The remains of U.S. Army Sgt. William Cavender, 20, were contained in boxes turned over to the U.S. by North Korea in 2018, the Defense POW/MIA Accounting Agency said Friday in a news release. U.S. Army Sgt. William E. Cavender, of Leslie, was killed during the Korean War. His remains were identified in May 2020, but the agency withheld an announcement until after Cavender's family could be fully briefed about the identification, the agency said. Cavendar was a member of Headquarters Company, 3rd Battalion, 31st Infantry Regiment, 7th Infantry Division. He was reported missing in action on Nov. 28, 1950 after his unit was attacked by enemy forces near the Chosin Reservoir in North Korea, the accounting agency said. A rosette will be placed next to Cavender's name in the Courts of the Missing at the National Memorial Cemetery of the Pacific in Honolulu to denote he is accounted for.

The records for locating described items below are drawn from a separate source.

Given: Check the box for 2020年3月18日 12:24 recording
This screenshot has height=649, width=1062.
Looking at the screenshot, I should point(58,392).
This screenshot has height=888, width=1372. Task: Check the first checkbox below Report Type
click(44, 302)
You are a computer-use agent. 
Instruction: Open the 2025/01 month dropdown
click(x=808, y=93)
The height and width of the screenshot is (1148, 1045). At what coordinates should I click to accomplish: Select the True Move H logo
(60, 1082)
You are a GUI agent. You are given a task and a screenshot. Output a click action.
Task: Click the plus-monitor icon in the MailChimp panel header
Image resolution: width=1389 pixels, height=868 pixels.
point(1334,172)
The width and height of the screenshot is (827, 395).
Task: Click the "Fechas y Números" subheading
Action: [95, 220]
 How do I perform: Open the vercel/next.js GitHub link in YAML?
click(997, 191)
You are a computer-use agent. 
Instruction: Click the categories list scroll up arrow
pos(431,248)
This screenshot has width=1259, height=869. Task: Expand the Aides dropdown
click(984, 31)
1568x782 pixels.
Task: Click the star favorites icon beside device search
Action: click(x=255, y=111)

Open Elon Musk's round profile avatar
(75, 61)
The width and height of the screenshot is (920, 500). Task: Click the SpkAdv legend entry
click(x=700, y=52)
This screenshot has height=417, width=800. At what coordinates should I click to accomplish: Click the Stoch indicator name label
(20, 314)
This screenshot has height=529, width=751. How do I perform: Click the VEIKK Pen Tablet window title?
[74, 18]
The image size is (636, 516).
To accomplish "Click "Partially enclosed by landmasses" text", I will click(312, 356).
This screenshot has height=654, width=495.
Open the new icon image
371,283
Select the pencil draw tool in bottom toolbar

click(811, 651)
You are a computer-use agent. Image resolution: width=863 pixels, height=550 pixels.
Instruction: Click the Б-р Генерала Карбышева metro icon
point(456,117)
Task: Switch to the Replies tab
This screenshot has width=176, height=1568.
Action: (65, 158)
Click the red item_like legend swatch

Advertisement DPAA scientists used anthropological analysis and circumstantial evidence to identify his remains. The finding was confirmed by the Armed Forces Medical Examiner System through mitochondrial DNA analysis. North Korea turned over more than 55 boxes of remains of U.S. servicemembers following the July 2018 summit between then-President Donald Trump and North Korea's leader, Kim Jong-Un. The remains went first to Joint Base Pearl Harbor-Hickam on Aug. 1, 2018 before being transferred to the accounting office's laboratory for identification. Cavender is the second Michigan Korean War veteran to be accounted for since the remains were turned over to the U.S. in 2018.
U.S. Army Cpl. Dale Wright, 19, of Flint, was killed in the same area of North Korea in December 1950, the accounting office said. His remains were identified in April 2020. Cavender will be buried in his hometown on a yet-to-be-determined date, the accounting office said.